Apparently, ccohoon is also trying to find a whack, but I don't think he's found one yet. [Edit: He's found several now. And they're slightly disturbing.]

[Edit: Other whacks I've found include multigenerational transmogrify, mortification engineerings, obligational harmonics and (my favorite) combustible sousaphones.]

drmellow's Reading Project: 2004

One of the few New Year's Resolutions I made this year is to read more books. In general, I do quite a bit of reading, but most of it is on the web or periodicals. This year, I've challenged myself to the very attainable goal of reading at least one book a month. So far, I'm ahead of schedule, having completed three books this year. I'm trying to strike a balance between "fun" books and "educational" books. So far, I'm favoring the "fun" books, but that's OK.

In January, I read The Gospel According to the Simpsons: The Spiritual Life of the World's Most Animated Family, which was a very enjoyable book. I'm considering volunteering to teach a course based around it at church. It's something that a lot of the youth in church might get a kick out of. It was also something that's enjoyable for adults. If you're a fan of religion in pop culture, I highly recommend the book.

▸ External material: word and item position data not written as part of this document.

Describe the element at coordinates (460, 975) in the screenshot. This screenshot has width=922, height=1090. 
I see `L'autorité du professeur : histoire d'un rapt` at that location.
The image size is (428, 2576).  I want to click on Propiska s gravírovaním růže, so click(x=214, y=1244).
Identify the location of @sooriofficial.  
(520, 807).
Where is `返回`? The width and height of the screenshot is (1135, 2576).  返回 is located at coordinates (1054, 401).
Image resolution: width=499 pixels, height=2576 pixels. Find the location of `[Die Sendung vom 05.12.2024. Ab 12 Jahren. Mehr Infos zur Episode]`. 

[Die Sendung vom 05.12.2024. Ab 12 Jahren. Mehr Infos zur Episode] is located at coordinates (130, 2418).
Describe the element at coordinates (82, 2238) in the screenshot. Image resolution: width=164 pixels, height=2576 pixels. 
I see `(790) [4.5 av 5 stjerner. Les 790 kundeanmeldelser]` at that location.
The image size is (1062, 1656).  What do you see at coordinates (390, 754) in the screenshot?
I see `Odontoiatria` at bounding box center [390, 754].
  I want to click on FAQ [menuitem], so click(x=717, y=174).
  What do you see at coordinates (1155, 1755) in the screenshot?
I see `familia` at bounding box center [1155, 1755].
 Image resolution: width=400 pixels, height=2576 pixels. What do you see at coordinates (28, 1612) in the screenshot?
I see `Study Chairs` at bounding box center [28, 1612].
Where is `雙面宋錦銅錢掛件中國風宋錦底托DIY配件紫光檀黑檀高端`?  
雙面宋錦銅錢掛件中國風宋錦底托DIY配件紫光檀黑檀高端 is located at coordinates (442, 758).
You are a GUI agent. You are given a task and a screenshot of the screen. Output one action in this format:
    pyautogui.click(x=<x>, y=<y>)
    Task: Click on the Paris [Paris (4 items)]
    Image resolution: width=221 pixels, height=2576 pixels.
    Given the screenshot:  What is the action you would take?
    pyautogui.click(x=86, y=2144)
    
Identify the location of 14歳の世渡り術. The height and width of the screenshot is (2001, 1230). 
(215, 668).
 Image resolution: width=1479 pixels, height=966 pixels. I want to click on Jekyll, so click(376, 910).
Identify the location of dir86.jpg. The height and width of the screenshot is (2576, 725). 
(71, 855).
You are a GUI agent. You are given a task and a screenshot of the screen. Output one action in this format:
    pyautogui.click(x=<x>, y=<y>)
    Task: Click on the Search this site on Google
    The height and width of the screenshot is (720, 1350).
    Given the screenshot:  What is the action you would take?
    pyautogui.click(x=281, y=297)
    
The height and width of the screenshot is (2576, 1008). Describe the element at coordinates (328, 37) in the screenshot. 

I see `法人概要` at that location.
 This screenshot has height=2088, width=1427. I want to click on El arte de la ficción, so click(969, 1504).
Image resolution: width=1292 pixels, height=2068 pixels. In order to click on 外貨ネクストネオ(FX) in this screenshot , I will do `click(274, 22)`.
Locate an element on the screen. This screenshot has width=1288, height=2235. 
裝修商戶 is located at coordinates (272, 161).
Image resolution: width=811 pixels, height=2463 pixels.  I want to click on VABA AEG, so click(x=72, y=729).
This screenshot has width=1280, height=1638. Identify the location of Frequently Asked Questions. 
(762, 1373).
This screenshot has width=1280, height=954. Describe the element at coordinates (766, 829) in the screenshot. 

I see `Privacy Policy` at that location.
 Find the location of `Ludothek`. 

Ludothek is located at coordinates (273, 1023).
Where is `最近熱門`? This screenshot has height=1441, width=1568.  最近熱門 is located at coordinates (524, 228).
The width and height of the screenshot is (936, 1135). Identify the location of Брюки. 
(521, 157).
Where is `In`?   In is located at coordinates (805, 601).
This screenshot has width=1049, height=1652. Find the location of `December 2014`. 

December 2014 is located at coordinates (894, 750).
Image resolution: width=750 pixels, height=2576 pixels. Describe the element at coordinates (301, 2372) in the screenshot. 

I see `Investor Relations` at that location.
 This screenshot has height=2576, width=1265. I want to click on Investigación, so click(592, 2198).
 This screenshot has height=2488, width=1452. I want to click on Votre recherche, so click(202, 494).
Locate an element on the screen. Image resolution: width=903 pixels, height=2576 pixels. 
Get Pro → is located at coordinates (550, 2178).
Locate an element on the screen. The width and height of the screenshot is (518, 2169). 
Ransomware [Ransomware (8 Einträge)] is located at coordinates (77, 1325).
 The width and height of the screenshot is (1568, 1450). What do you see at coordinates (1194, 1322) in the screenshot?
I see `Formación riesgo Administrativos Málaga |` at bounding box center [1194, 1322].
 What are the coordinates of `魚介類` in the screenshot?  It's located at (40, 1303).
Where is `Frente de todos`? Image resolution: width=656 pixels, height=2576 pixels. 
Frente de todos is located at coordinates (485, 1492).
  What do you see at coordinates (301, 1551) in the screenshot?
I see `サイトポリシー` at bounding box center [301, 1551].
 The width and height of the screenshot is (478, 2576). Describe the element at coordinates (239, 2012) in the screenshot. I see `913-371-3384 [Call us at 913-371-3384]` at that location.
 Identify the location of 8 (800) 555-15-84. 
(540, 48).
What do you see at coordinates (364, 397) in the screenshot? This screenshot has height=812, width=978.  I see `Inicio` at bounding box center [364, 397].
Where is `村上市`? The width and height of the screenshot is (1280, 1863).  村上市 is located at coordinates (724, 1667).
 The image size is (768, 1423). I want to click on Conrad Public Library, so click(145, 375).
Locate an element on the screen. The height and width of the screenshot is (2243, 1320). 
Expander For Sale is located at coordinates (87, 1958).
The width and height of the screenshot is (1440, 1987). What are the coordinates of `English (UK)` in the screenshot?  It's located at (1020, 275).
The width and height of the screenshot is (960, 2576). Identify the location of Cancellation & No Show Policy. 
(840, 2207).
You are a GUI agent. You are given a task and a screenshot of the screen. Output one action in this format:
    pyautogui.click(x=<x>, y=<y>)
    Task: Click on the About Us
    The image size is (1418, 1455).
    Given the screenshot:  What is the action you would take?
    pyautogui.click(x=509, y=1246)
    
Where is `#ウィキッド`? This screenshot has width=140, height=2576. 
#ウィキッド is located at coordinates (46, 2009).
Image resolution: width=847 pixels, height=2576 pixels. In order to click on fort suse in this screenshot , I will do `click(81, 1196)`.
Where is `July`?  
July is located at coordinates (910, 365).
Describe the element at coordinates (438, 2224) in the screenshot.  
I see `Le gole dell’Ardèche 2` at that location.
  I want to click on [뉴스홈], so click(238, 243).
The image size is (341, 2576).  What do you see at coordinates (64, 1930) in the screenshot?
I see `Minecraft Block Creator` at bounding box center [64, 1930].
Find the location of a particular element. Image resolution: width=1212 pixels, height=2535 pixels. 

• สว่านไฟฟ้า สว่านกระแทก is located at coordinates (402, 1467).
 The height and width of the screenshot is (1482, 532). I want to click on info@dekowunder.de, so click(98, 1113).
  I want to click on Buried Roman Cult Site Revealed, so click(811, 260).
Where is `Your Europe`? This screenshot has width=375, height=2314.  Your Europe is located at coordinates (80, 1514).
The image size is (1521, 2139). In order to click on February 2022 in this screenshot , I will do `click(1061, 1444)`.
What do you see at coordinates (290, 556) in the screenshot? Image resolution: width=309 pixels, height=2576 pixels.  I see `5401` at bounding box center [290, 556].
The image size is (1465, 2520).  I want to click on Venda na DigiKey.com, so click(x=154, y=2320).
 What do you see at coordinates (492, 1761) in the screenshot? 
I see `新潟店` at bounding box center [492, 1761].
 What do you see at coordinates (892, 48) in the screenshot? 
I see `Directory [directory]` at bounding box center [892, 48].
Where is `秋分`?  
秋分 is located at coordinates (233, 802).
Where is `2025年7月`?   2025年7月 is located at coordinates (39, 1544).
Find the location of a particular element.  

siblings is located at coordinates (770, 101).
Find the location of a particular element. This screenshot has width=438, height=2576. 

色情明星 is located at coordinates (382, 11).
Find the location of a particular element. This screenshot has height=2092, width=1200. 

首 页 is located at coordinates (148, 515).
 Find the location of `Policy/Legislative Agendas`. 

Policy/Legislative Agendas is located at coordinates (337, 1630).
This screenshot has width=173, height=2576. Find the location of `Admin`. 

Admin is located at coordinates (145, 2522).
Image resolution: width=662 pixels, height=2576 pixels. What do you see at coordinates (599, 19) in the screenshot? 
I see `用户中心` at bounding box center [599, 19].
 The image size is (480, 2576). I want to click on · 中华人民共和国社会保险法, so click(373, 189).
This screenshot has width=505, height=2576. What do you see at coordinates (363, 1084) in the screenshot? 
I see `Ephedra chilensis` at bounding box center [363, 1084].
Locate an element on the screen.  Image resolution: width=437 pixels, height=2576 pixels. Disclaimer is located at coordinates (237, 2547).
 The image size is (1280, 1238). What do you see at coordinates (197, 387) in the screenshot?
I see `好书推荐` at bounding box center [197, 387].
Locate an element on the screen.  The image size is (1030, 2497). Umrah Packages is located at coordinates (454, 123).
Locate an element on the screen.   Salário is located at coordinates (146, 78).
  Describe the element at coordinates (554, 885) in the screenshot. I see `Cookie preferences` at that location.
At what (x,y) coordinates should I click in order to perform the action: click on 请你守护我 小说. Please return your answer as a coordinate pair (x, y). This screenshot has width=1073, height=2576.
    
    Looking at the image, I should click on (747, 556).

Also, in January, I read Angels & Demons by Dan Brown. It was pure pulp, but highly entertaining. Sure, I had to disengage my brain more than once while reading it, but it was a welcome change to read something like that and not spend a lot of time thinking about it or mentally arguing with it. As far as some of the theological implications brought up -- let's not even go there. It was one of those books that I literally could not put down. I ended up spending almost all of one Saturday reading the book.

For February, I moved on to The Da Vinci Code, also by Dan Brown. It's the reason I read Angels & Demons last month -- they both have the same main character. I've been hearing a lot about The Da Vinci Code and figured I'd check it out. Apart from the heresy, it was OK. As a book, it was somewhat engrossing, but I kept finding myself distracted by the theological issues.

Anyway, I'm not finished with the second month of the year, and I've already got three books under my belt. I'm currently reading Daredevil: Visionaries Volume 2 (even though it's a collection of comic books, I'm going to count it). I'm thoroughly enjoying it -- it's Frank Miller's run on the book in the early eighties where he kills off Elecktra.

I'll probably move into another theological book or perhaps an american history book next. I also think that I'm going to set up a book review section on my website.